Thucydides’ Trap is a concept created by Graham T. Allison, which mirrors the tendency towards war when an emerging power threatens to replace the dominant power – as between Athens and Sparta.
Xi Jinping assures that this will not happen, explaining to the United States and its allies that China is not militaristic; which defends multiculturalism, free trade and the common good of humanity. However, the tension in the South China Sea is serious – and dangerous.
China’s “rejuvenation”; in other words, the internal growth and the international affirmation, turning the page to the “century of humiliation”, includes an undisguised ambition of conquest in everything that is island, atoll, and sandbar… disputed by Japan, Taiwan, Vietnam and the Philippines.

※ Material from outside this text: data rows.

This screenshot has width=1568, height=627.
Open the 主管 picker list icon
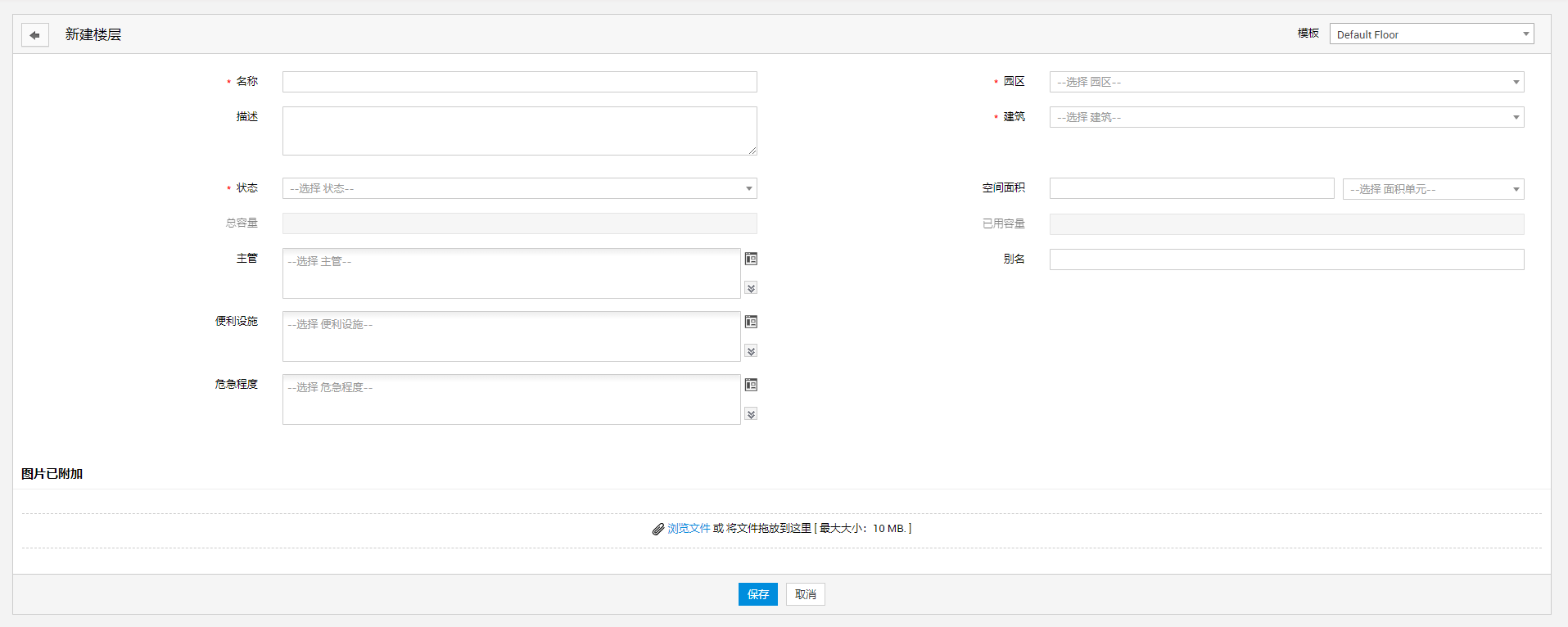click(x=751, y=259)
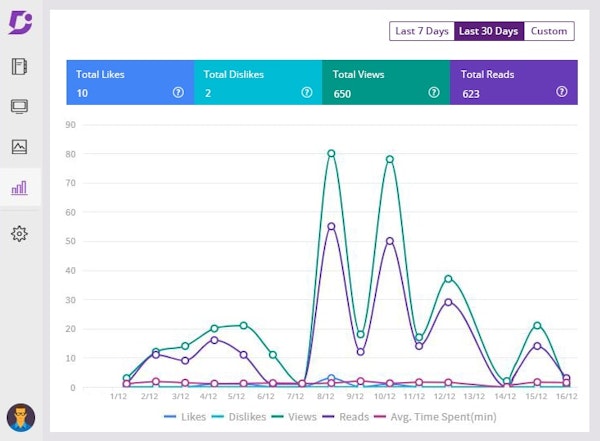600x441 pixels.
Task: Open the documents icon in sidebar
Action: coord(19,68)
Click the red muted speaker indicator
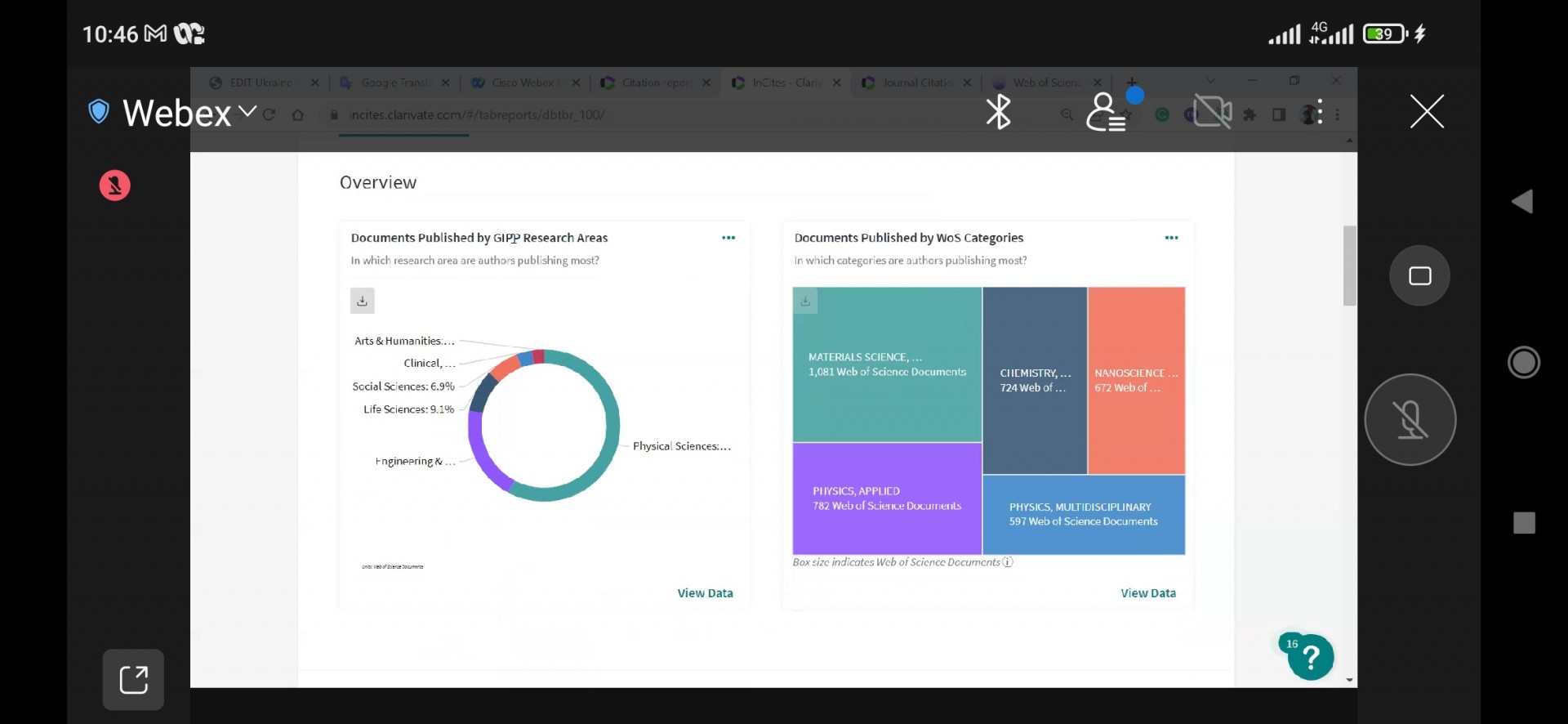This screenshot has height=724, width=1568. [115, 185]
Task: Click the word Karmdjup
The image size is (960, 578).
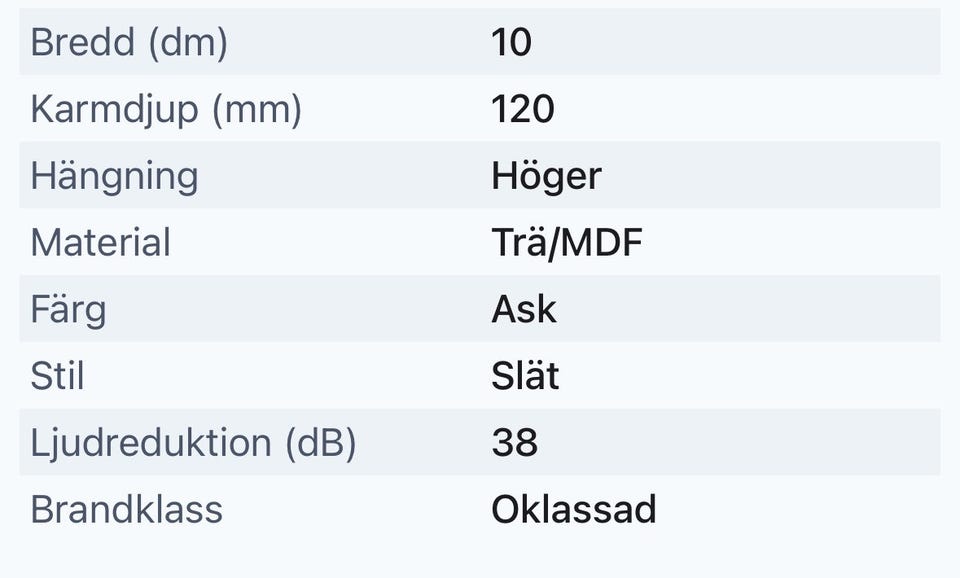Action: 115,110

For her part, in her recent visits to Taipei and South Korea, Nancy Pelosi makes it clear that the United States will resort to arms to contain any Chinese advance that she considers illegitimate.
The security dilemma arises whenever one side takes so many steps to ensure its own security that, in fact, it threatens the security of others. And that red line is very thin right now. On the one hand, the United States behaves as if liberal democracy is a divine mission that gives it the right to patrol the Asia-Pacific to contain the Chinese satan.
I can imagine how this angers Xi Jinping – and rightly so. On the other hand, it is obvious that the “long march” carried out by China spreads to the four corners of the world a Marxist-Leninist alternative, with Chinese characteristics, that challenges liberal democracy. And that scares the West – rightly so.
All those who warn us about what history teaches us are even more right: in most cases where a civilizational clash pitted the emerging and dominant powers, war ends up breaking out.
But not always…
The greatest responsibility of Washington and Beijing is to make this moment one of those exceptions that we can celebrate, passing the rubicon in peace and prosperity.